There is a sklearn.preprocessing
method to perform this extension of the matrix \(\mathbf{X}\); we set include_bias
to False
as the scikit-learn implementation of `LinearRegression handles this for us.
from sklearn.preprocessing import PolynomialFeatures
poly = PolynomialFeatures(degree=2, include_bias=False)
X_ = poly.fit_transform(X)
y = train['Performance Index']
X_.shape
(8000, 20)
This new feature set can be put into the standard LinearRegression
method, as the matrix equations are the same.
from sklearn.linear_model import LinearRegression
linear_regression = LinearRegression()
linear_regression.fit(X_, y)
LinearRegression()In a Jupyter environment, please rerun this cell to show the HTML representation or trust the notebook.

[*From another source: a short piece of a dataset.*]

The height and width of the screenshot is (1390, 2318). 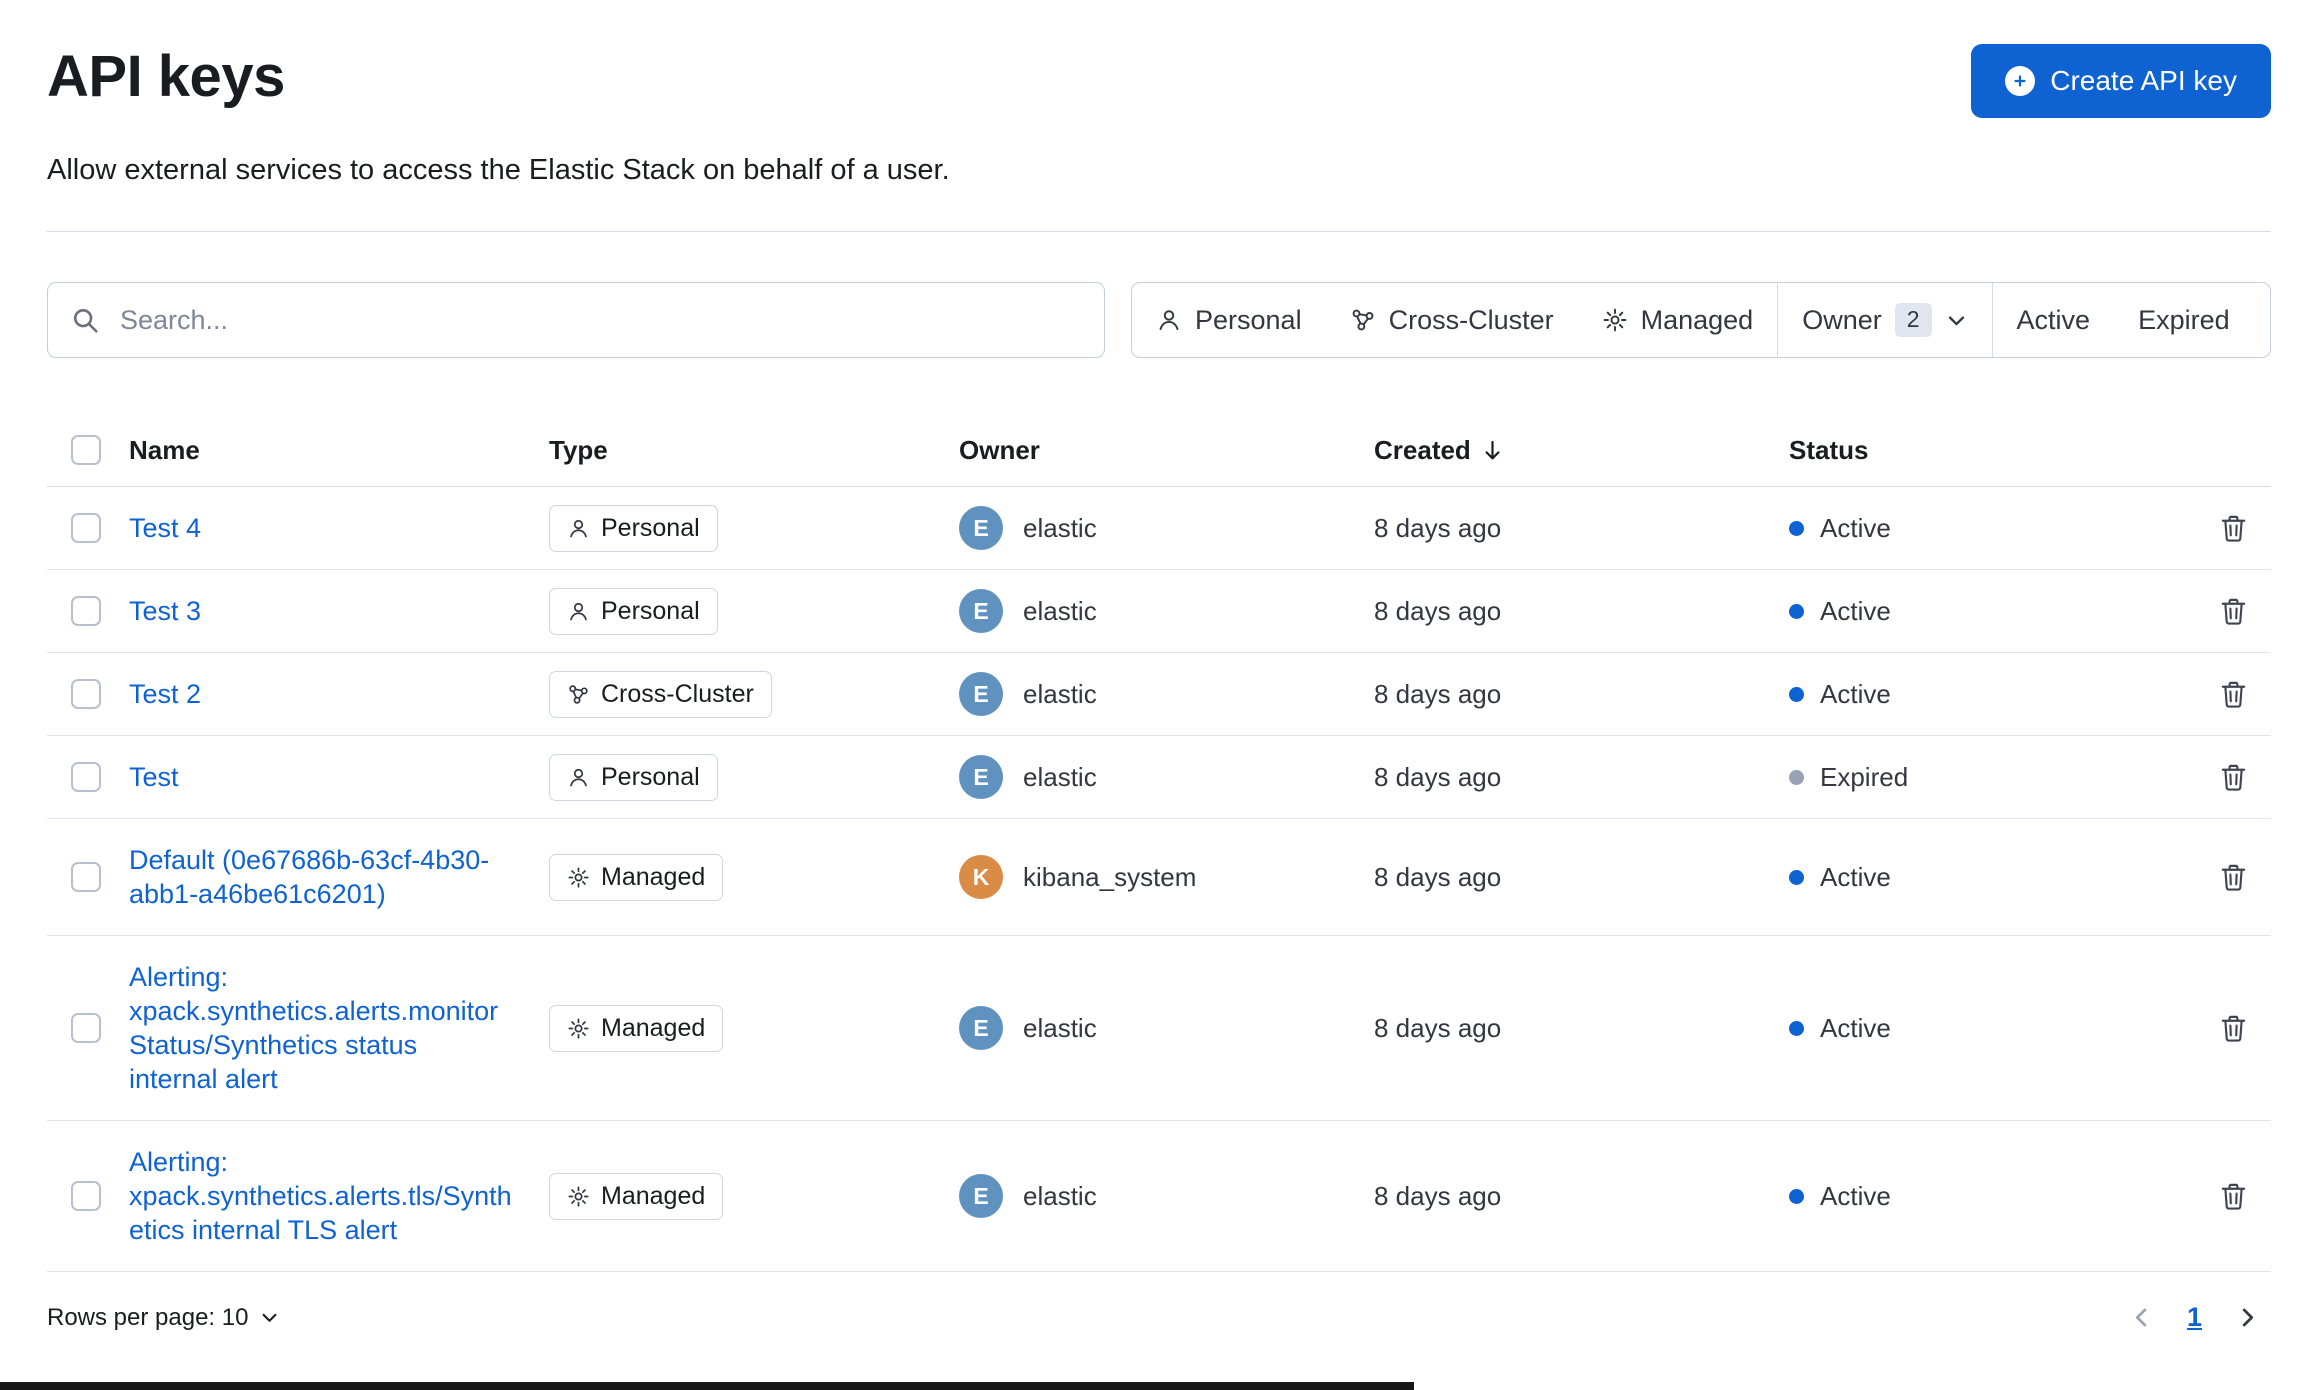 I want to click on type-badge-label: Cross-Cluster, so click(x=678, y=694).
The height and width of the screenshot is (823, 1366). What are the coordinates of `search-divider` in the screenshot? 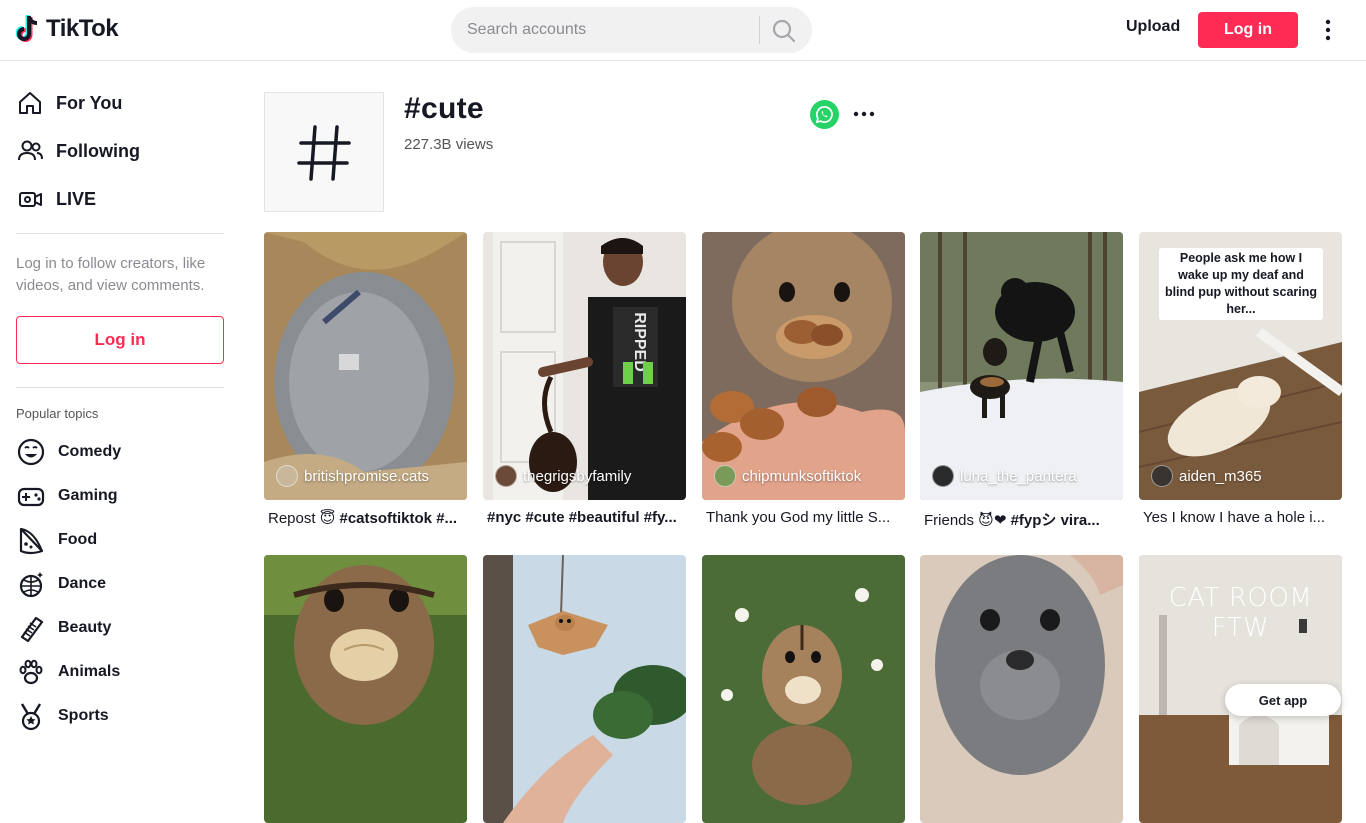 It's located at (760, 30).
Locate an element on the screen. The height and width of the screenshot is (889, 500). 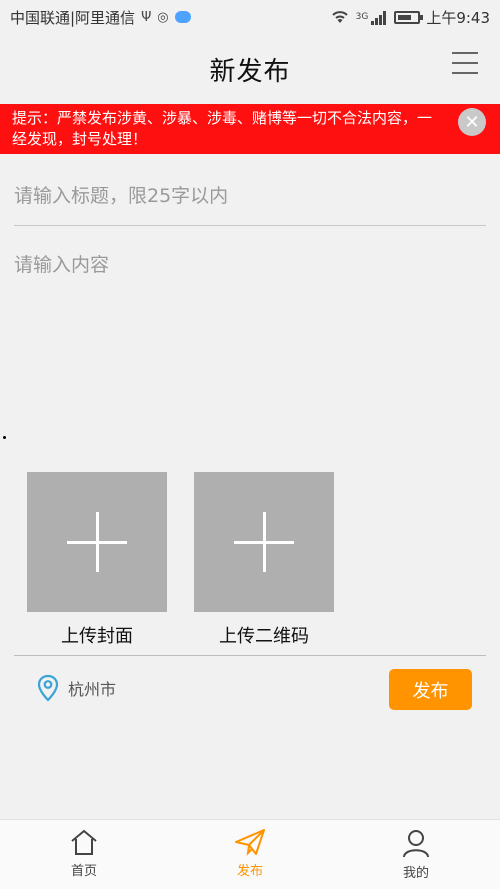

On GitHub, the HTML representation is unable to render, please try loading this page with nbviewer.org.
LinearRegression()
We can then check the model against the test dataset and compute the mean-squared error.
from sklearn.metrics import mean_squared_error
X_test = test.drop(['Performance Index', 'Extracurricular Activities'], axis=1).values
X_test_ = poly.fit_transform(X_test)
y_test = test['Performance Index'].values
mean_squared_error(y_test , linear_regression.predict(X_test_))
4.0806431061515545
There is an improvement in the MSE; however, it is not substantial. This indicates that the linear model was probably sufficient to describe the trends. We can see this by investigating the coefficients \(\beta\).
linear_regression.coef_
array([ 2.78106210e+00, 1.02971732e+00, 2.40177829e-01, 1.84813326e-01,
2.57332248e-01, 2.85528073e-03, 2.73505146e-05, 3.47997954e-03,
2.54364914e-04, 3.51859945e-02, -1.05936488e-04, 5.44727734e-04,
-2.88919698e-04, -7.76943024e-04, 1.21638891e-02, 5.15124216e-03,
-1.53319234e-03, -6.85617338e-04, -3.32331961e-03, 2.57332248e-01])
We should observe that the zeroth to fourth values in the coef_
array are more significant than the other terms.
These larger values are associated with the linear terms, while the smaller ones are the polynomial terms, which we accept are not important to model the data.